WHAT IS REQUIRED >>
Examine the records and identify each line that includes the string "agent". Copy those lines.

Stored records

====================

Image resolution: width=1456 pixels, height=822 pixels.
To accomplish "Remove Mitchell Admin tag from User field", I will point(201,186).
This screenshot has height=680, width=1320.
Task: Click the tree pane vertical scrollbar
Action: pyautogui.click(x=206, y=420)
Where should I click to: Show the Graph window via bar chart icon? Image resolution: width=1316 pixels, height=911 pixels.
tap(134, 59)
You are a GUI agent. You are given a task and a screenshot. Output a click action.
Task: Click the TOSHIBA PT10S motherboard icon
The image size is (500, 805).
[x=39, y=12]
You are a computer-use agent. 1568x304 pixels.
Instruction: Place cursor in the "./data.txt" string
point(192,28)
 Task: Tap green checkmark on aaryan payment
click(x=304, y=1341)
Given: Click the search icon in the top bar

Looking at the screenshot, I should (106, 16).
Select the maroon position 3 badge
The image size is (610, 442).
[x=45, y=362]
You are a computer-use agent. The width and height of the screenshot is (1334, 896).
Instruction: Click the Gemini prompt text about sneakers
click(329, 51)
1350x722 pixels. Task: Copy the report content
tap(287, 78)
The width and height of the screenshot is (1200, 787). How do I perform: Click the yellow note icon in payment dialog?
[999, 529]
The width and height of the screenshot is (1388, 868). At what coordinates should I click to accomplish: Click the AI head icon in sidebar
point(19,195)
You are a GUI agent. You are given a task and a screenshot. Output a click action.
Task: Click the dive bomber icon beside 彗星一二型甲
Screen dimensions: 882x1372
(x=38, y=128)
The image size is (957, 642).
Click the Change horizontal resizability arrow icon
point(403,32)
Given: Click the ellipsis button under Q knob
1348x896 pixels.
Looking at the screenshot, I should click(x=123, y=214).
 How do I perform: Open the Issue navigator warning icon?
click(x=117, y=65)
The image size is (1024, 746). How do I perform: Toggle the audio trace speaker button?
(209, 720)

====================

WRITTEN SOLUTION >>
You are a GUI agent. You are given a task and a screenshot. Output a click action.
You are a computer-use agent. 1568x304 pixels.
You are a computer-use agent. The width and height of the screenshot is (1334, 896).
You are a GUI agent. You are given a task and a screenshot. Output a click action.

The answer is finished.